You can then find your date this year and see what the snow was like that year on the same date. (The film starts about July 10.) A couple of other details are worth noting. Look at the monster year of 1983, your index year, the average year and say 2011 and you will probably note that they all zero out at about the same place, about mid July. In fact, the monster year of 1983 looks like it zeros out earlier than the average year and some of the index years I looked at, like 2011 and my trip in 2013.
Another interesting thing is that things have definitely changed in the last few weeks. A month ago, we were right on track with that monster 1983. Now, we are looking like 2011. In fact in the north, this years curve has caught and crossed below 2011. Moreover, the only year I could find in which the actual peak snowpack went much beyond April 1 - into May in fact - was 1983.

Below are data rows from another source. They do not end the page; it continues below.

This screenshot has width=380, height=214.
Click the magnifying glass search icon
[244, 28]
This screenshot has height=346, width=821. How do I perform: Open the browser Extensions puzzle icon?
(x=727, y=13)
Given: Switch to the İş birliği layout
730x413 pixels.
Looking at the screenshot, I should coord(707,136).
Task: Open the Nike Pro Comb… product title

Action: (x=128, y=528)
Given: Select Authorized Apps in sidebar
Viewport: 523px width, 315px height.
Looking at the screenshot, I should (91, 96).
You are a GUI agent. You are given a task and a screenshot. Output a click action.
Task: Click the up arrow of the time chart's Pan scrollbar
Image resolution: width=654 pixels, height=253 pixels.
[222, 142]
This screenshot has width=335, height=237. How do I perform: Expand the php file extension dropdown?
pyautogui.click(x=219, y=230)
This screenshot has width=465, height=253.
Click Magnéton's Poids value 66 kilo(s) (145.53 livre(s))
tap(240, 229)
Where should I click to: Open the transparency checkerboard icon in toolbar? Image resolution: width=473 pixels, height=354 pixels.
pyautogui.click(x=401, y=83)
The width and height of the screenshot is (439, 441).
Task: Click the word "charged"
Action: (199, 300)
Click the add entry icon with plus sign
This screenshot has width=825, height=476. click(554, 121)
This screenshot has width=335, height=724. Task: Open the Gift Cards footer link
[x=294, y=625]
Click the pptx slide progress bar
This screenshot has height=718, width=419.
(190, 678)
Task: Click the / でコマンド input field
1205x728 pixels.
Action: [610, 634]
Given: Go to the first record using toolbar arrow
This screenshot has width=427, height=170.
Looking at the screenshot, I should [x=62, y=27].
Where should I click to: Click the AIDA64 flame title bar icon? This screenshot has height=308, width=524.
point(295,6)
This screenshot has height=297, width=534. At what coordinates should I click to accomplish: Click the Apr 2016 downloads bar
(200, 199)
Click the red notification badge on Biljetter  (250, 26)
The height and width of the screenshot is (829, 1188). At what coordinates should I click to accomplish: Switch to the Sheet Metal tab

So I will sneak a few inches out on a limb here and offer the following. I think things are looking up. Oh I know there is another dump going on right now up north, but central and south are looking better. And anything can happen between now and next Tuesday, never mind June, But based on the curves I am looking at, I do not expect everything to get pushed out 4-6 weeks over an average year, even if something does happen. Why? A purely technical analysis: those curves are not parallel: they all begin and end at roughly the same points: big snowpack years do not tend to start earlier and end later; they are steeper at each end. So yeah, the melt and runoff are gonna be pretty spectacular, and June 1 will be deep, but the differences between snow pack on a given date in different years will get smaller and smaller until they disappear on or around the same date year after year. Or that is the trend, the tendency.
Yeah I know, the sno-tels are only in certain places, and those places are where most of the land is: they are not in the passes where the going is toughest, and snow will hang in those passes much later than indicated by the overall snow pack curves. But the sno-tels are where most of the trail is, so I think this is a pretty good indicator of what most of the trail will be like. Oh yes, the passes will probably be motherbears all summer, but thats a lot different from projecting that most of the trail will involve snow travel for most of the summer.
So, bottom line prediction right now: June 1 to August 1 looks like 2011, not 1983.